While we Yanks are busy trying to throw a spanner into a world class solution to the traffic problems surrounding Navy Pier the Brits are biting the bullet and welcoming the spending of money to create bicycle infrastructure that merits the expense and is adapted to their climate. Why the disconnect?

it would seem that we Yanks are very big on building weapons that can kill and maim but have no stomach for truly useful infrastructure that looks as if it were shoe-horned in to keep the costs down.

London bikes photo from Shutterstock

London bikes photo from Shutterstock

London is about to get a Holland-style bike-ability makeover, as Mayor Boris Johnson just announced a $1.51 billion master plan to improve the city’s bicycle network. The safer bicycle network is designed to relieve pressure on inner-London’s roads and public transportationsystems. The plan also includes an ambitious “Crossrail for Bike” – a 15-mile bicycle highway segregated from road traffic that will connect the suburbs of East and West London.

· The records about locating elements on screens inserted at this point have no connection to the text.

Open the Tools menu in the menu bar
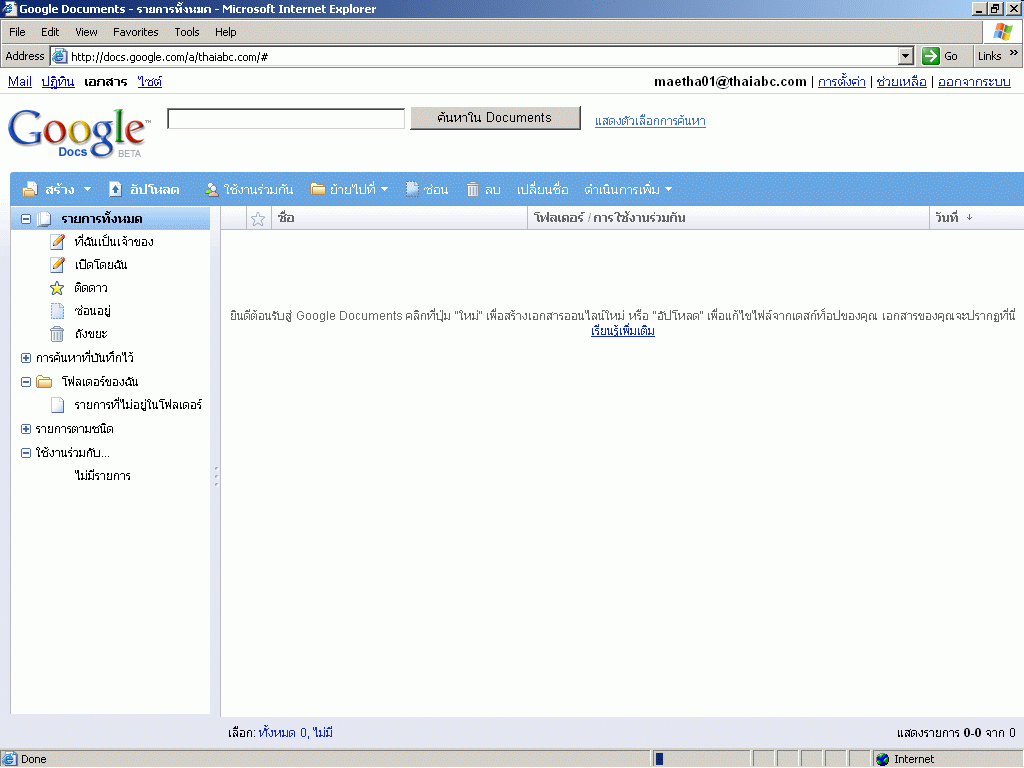The height and width of the screenshot is (768, 1024). 187,32
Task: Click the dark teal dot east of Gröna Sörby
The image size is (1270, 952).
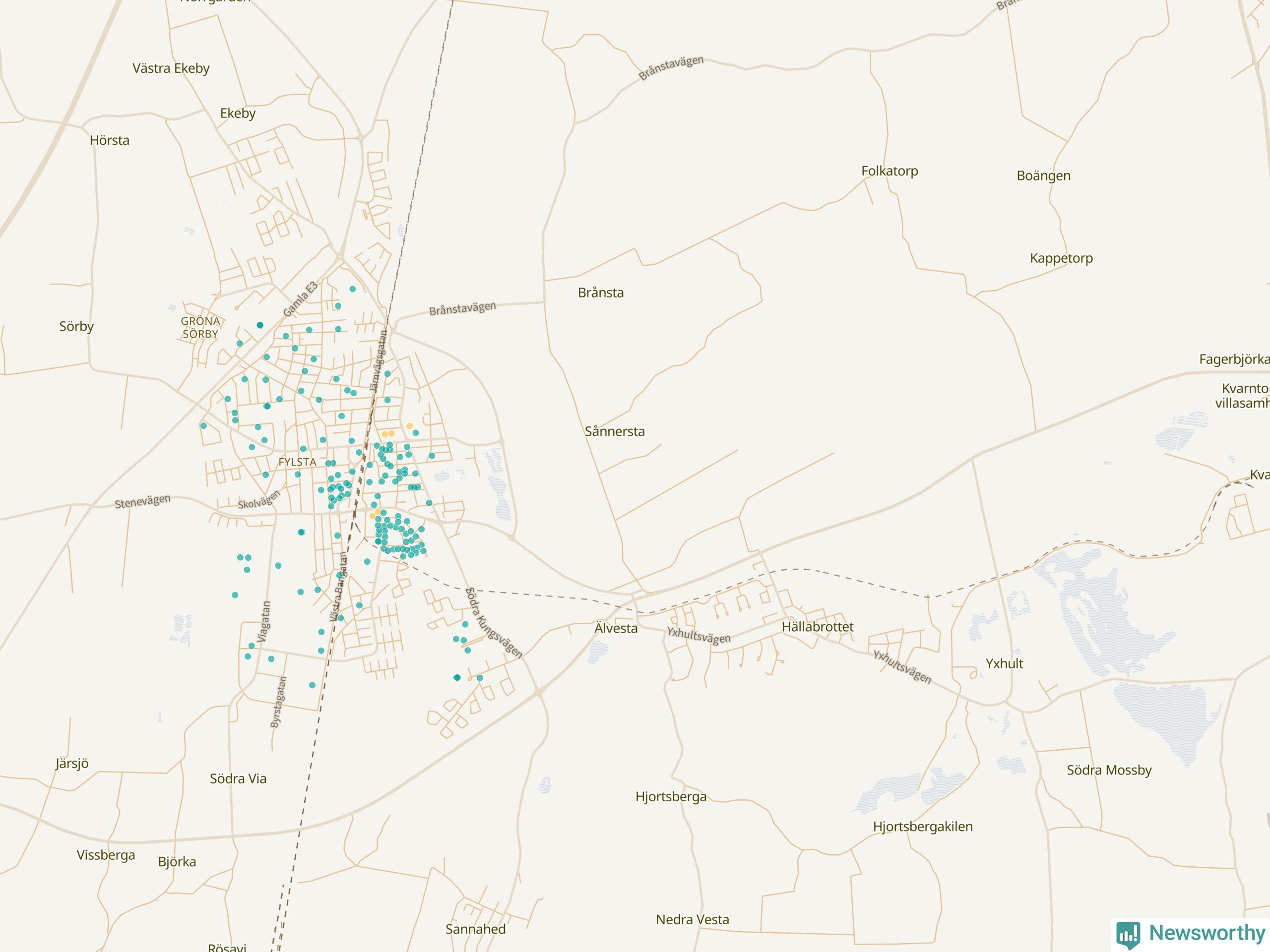Action: pos(259,325)
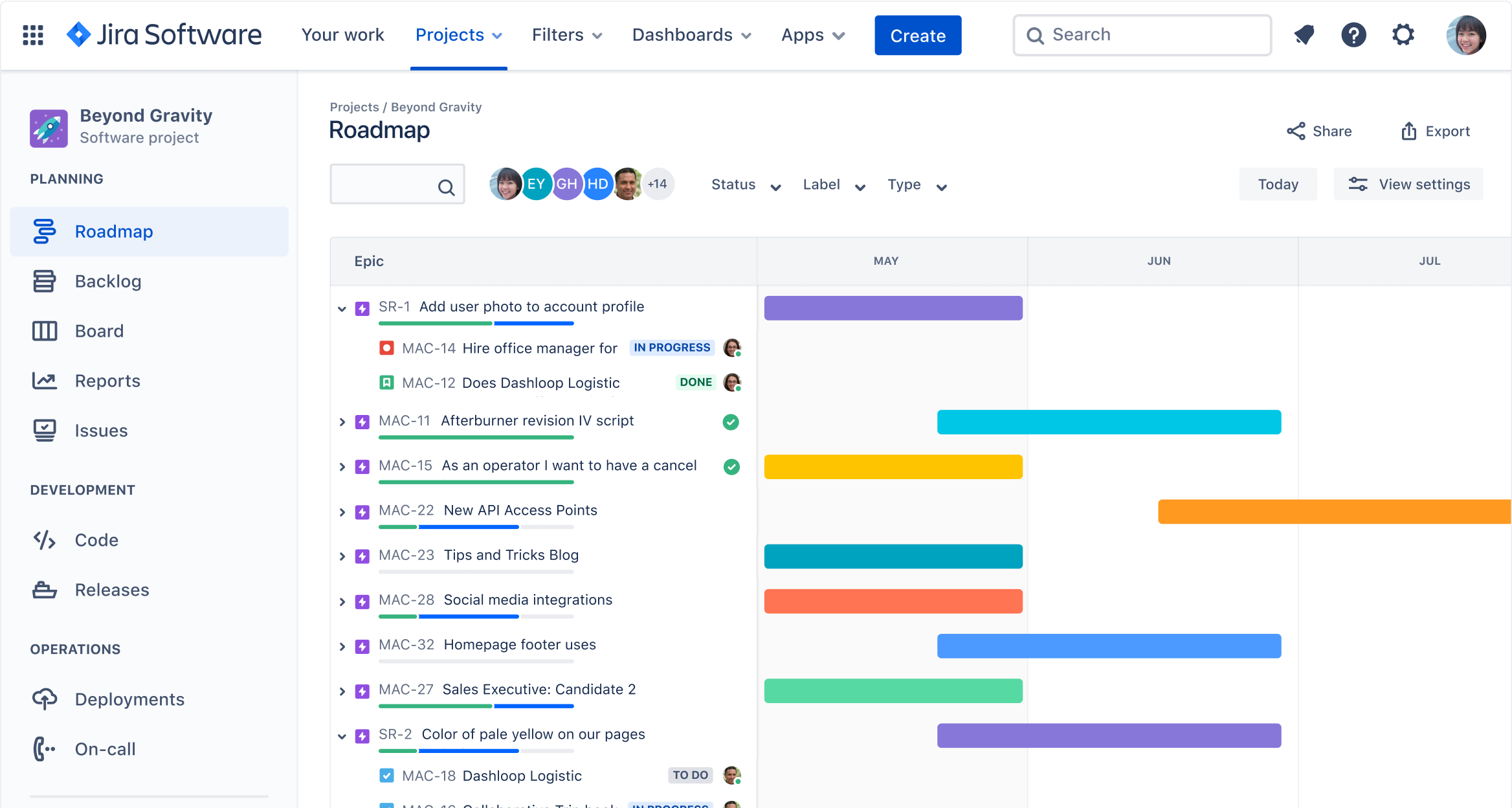The width and height of the screenshot is (1512, 808).
Task: Mark the MAC-18 Dashloop Logistic checkbox
Action: [x=386, y=775]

$1.36 billion of the master plan money will go towards semi-segregated bicycle paths on certain streets that will be called “Quietways”. In London’s busiest areas, like in the City and in the West End, all bicycle paths will be connected to create what will be called the “Central London Grid”. The new network will follow along and be named after existing underground rail lines and bus routes to make it easier on Londoners to adapt to them.

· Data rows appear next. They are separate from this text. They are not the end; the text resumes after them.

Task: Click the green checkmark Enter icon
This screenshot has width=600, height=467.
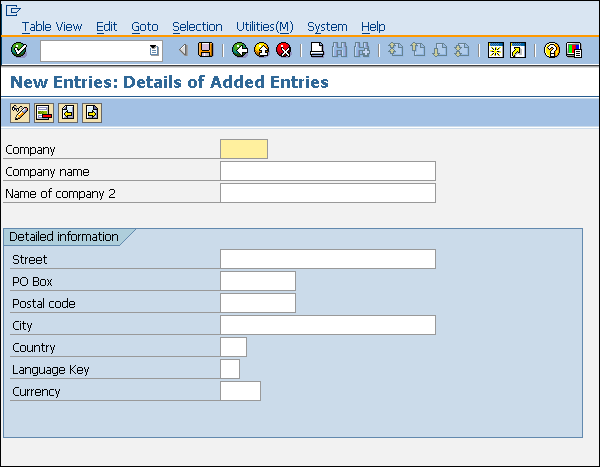Action: [x=19, y=50]
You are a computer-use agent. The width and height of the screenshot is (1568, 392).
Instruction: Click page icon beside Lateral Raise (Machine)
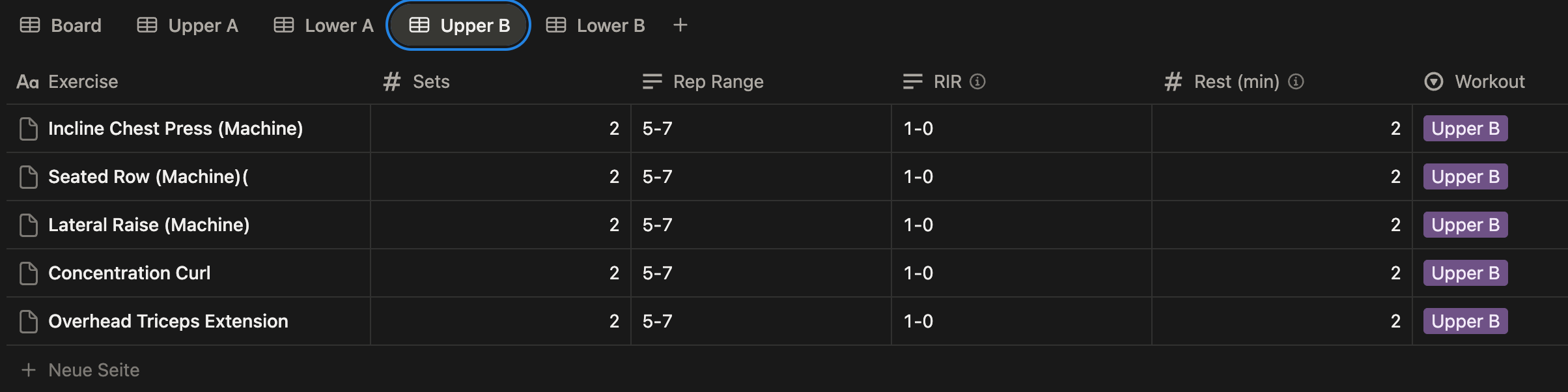tap(29, 225)
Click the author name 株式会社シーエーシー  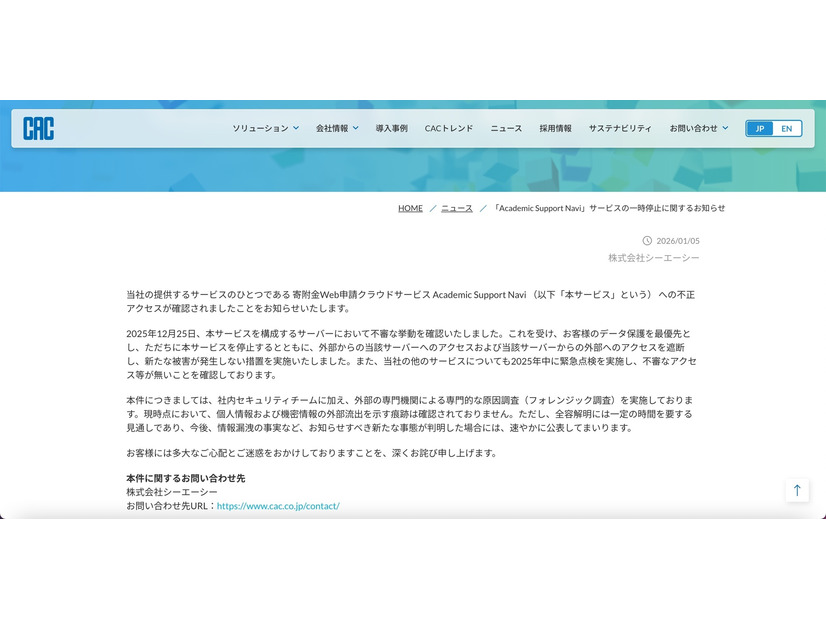tap(653, 257)
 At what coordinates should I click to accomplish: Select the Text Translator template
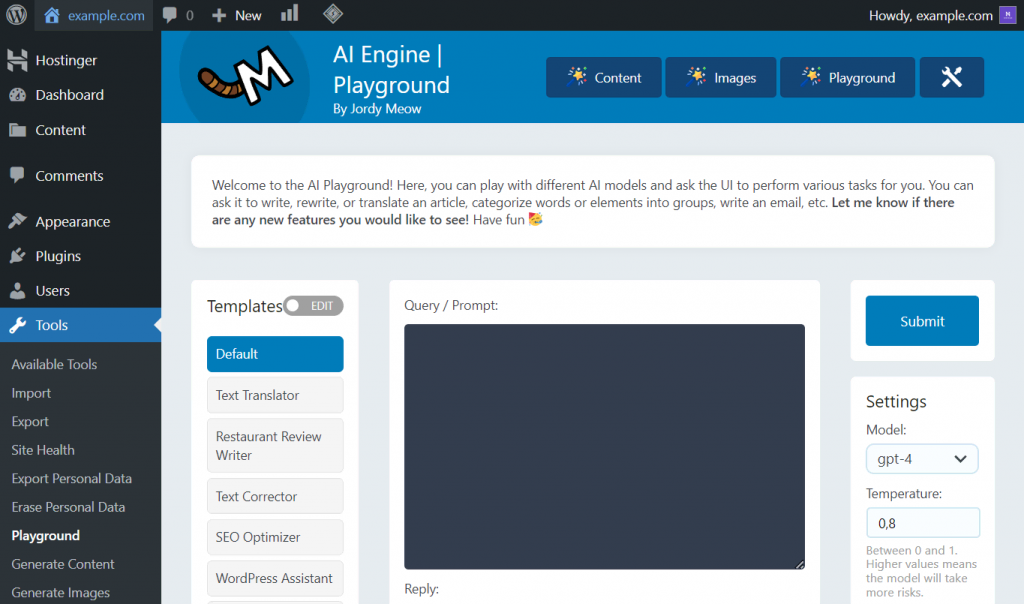(274, 395)
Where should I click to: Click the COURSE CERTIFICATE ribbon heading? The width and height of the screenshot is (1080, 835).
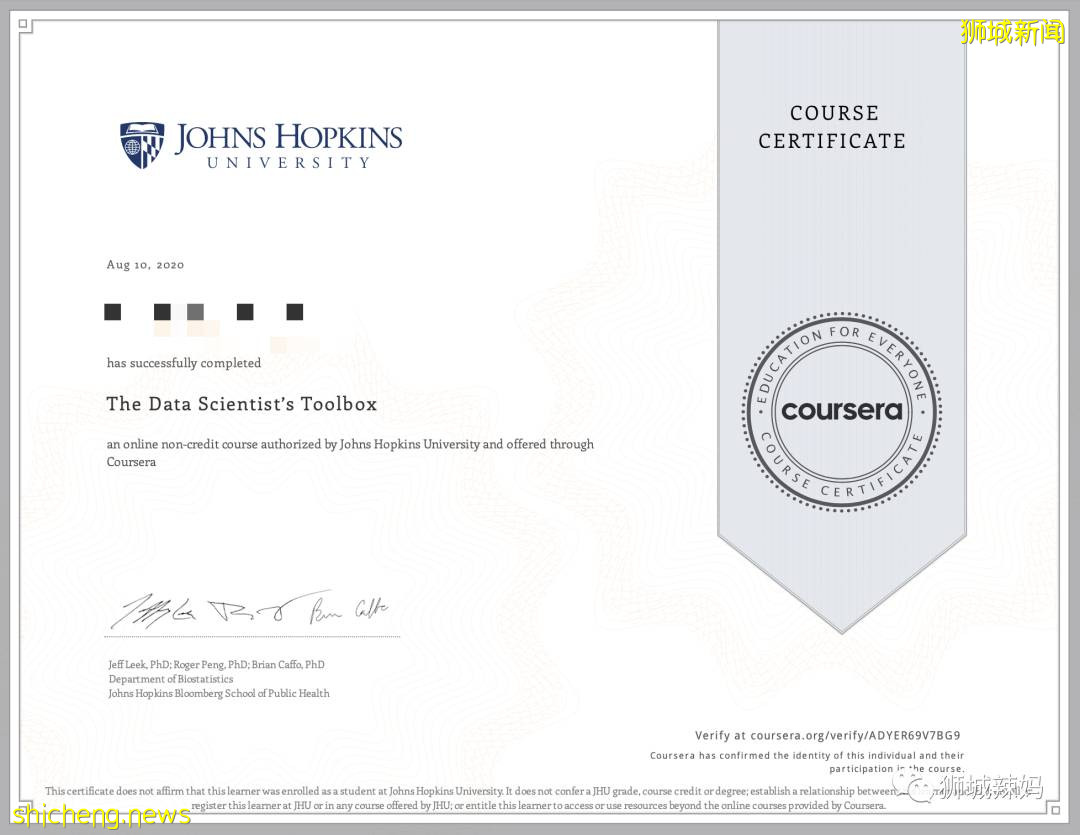tap(832, 127)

The master plan will also make London’s most dangerous intersections safer for bicycles.  A comprehensive policy will focus on bringing targeted intersections up to higher safety standards rather than just making token improvements. Funding for the “Safer Intersection Review” has been increased from $28 million to $149 million. Part of this money will fund 8 police officers dedicated to addressing accidents involving cyclists and heavy goods trucks.

In outer London, more than $1.51 million will be spent to improve the bicycle network of three boroughs to create bicycle-friendly “mini-Hollands”. It is hoped that the improvements in these three boroughs will be examples for other suburbs of outer London to follow.

The drawings posted last year show an elevated cycletrack with weather protection. This is exactly the kind of approach which might draw the less hardy out into the winter weather. It also addresses something Chicagoans know a great deal about and that is strong and gusty winds.

Are we not as worthy as London of a world class cycle track? We have already tossed nearly a half million dollars into the sink hole of Chicago bicycle infrastructure end up with green painted lanes which are constantly being the targets of cabbies, truck drivers and snow shovelers. What if we were riding through the Loop on a cycletrack that simply avoided interaction with traffic intersections full of pedestrians who stand in the bike lane and we could get to our destinations reasonably dry, and safe? Would that not be worth the extra monies?

In building the Chicago Lakefront Trail Flyover we have a proving ground for an elevated cycletrack that could connect with other venues like the Bloomingdale Trail. This is very bold stuff and is lightyears ahead of the archaic PVC bollards and green paint that we are currently trying to spend more money on.